Reprinted from Wayward Lives, Beautiful Experiments by Saidiya Hartman. Copyright © 2019 by Saidiya Hartman. Used with permission of the publisher, W.W. Norton & Company, Inc. All rights reserved.

It was past midnight and Harriet Powell was still on the dance floor. At first, she couldn’t make sense of what the police officer said. She was under arrest? For what? The music blaring in the background and the couples dancing around her offered no hint that she would spend the next few years in and out of prison and that a decade would pass before she received the gift of her free papers. Who would have expected that involuntary servitude was the price for two nights of love in a rented room in a Harlem tenement? Or that unregulated black movement was still a risk, a threat, and a crime? Or that the “rebellious flame” of her “nocturnal wanderings” and sexual variance made her a potential prostitute and vagrant? How had the state come to set its sights on a seventeen-year-old black girl and make her the target of its violence? Even after the police officer uttered the words: You are under arrest, she protested, insisting that she had done nothing wrong. How had living become a crime?

Who would have expected that involuntary servitude was the price for two nights of love in a rented room in a Harlem tenement?

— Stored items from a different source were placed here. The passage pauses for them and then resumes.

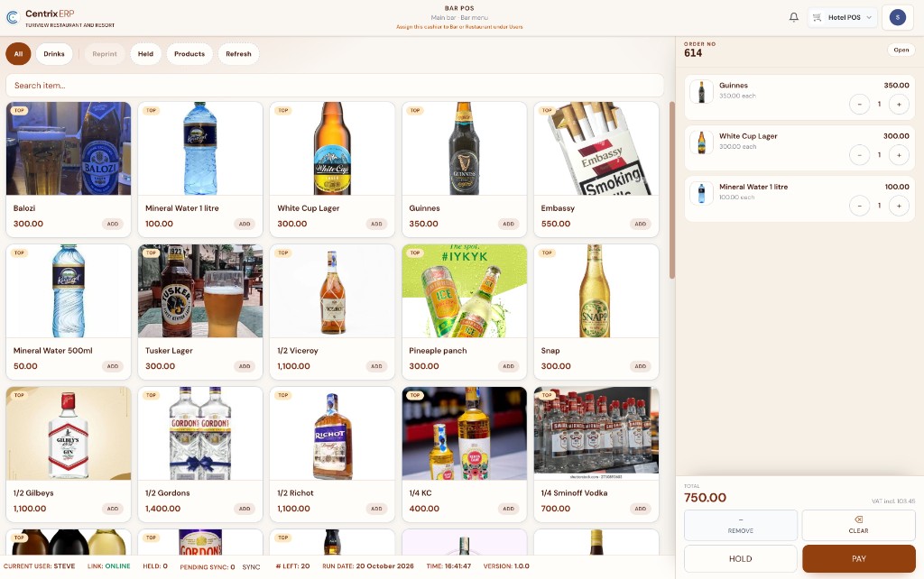The height and width of the screenshot is (579, 924).
Task: Click the CentrixERP logo icon
Action: click(13, 17)
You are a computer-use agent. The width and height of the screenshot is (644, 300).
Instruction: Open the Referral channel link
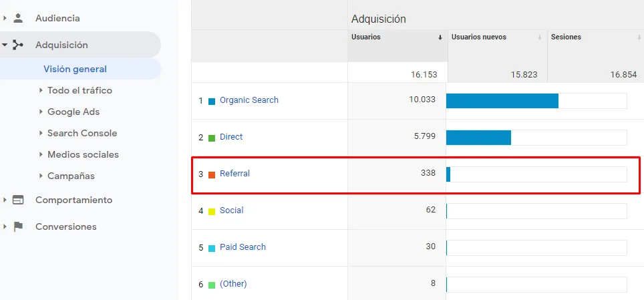[234, 174]

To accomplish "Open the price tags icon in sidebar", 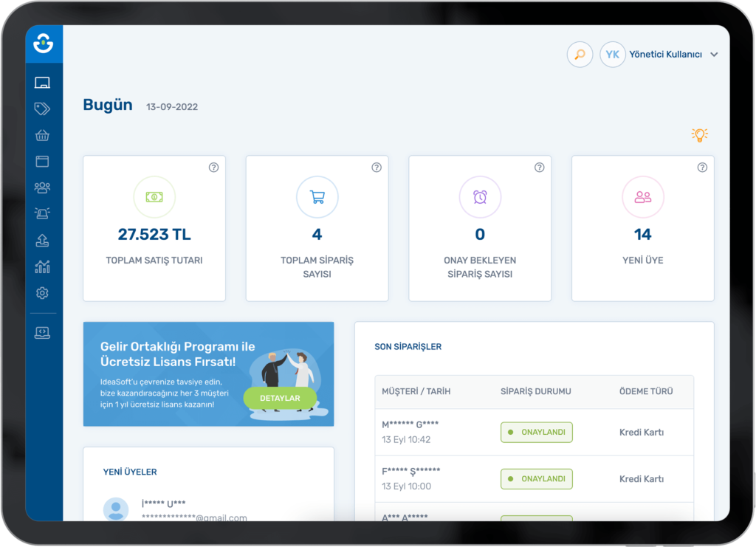I will click(42, 109).
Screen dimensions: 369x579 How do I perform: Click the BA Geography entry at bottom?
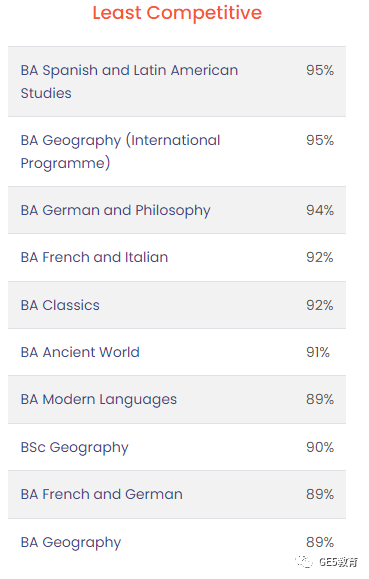(71, 542)
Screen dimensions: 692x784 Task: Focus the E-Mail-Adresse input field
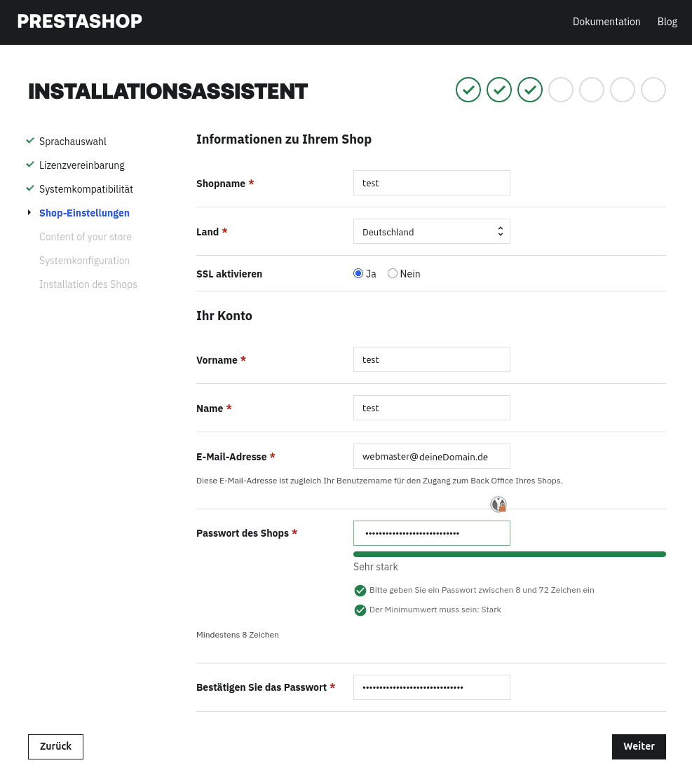[x=431, y=456]
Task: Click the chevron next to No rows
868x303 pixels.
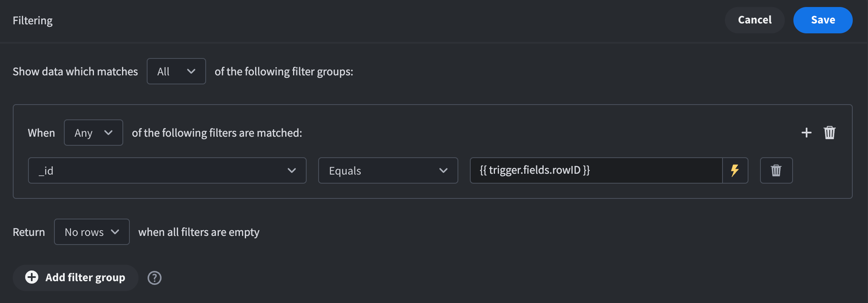Action: (x=115, y=232)
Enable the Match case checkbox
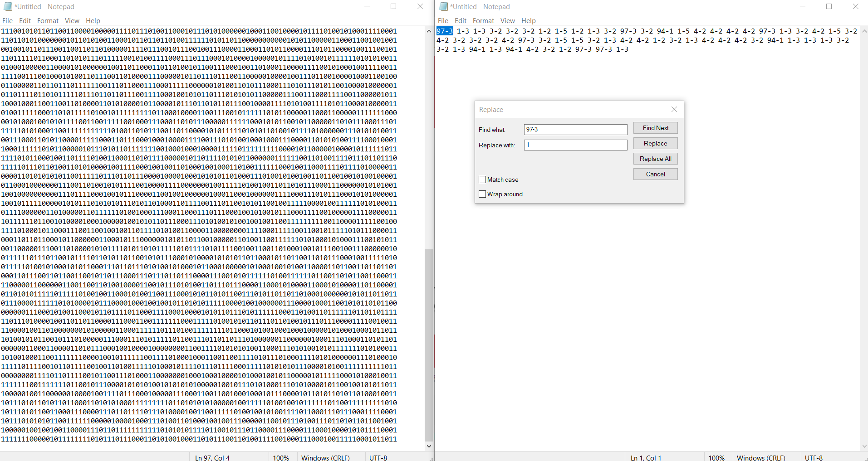The height and width of the screenshot is (461, 868). point(482,180)
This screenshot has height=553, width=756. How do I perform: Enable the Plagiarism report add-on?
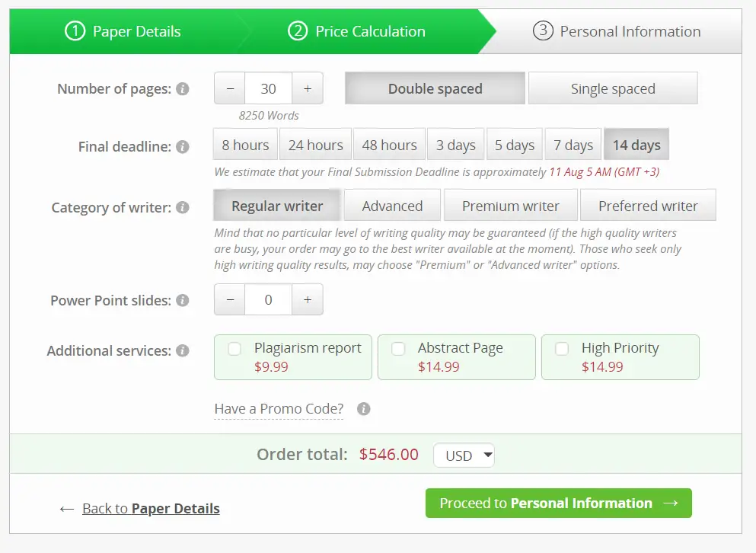(234, 349)
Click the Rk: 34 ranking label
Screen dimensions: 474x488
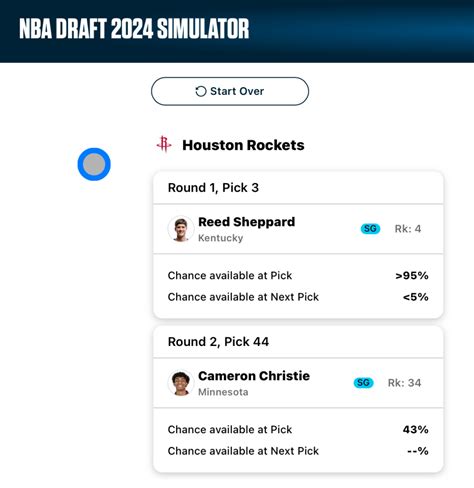coord(404,383)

Everyone was talking about freedom and democracy. One year, six months and twelve days of war hadn’t produced any agreement about what the war meant and what it would bring. The police didn’t give a damn if a Negro was wearing a uniform. Move on nigger. But even the dissenters, the radical Negroes who opposed transforming young men into cannon fodder for capitalism and who condemned the war as a crime and an extension of the color line on a global scale, expected something decisive at the outcome. Would the colored people of the world be united in the fight against imperialism? The hopes of revolutionary change ignited by 1917 reached deep into the heart of the Black Belt. The New Negro has no fear—was the declaration that echoed through the crowd. The spirit of Bolshevism was palpable in the streets of Harlem. Would a better world unfold in its wake? In editorials in the New York Age, the Amsterdam News, the Chicago Defender, and the Afro-American, everyone was asking when, if ever, the Negro would be free. But no one had Harriet Powell in mind or the war waged against her. Walking with the “conscious sway of invitation,” gathering and assembling at the cabaret, and engaging in the very ordinary everyday practice of defiance were incommensurate with the political idiom of adjustment, betterment, and reward, the holy grail of self-appointed race leaders and friends of the Negro, and, as well, beneath the scrutiny of black socialists and street-corner radicals. Harriet’s beautiful lack of restraint, her spectacular refusal to aspire to a better job or a decent life, and her radiant lust solicited only the attention of the police and the sociologist.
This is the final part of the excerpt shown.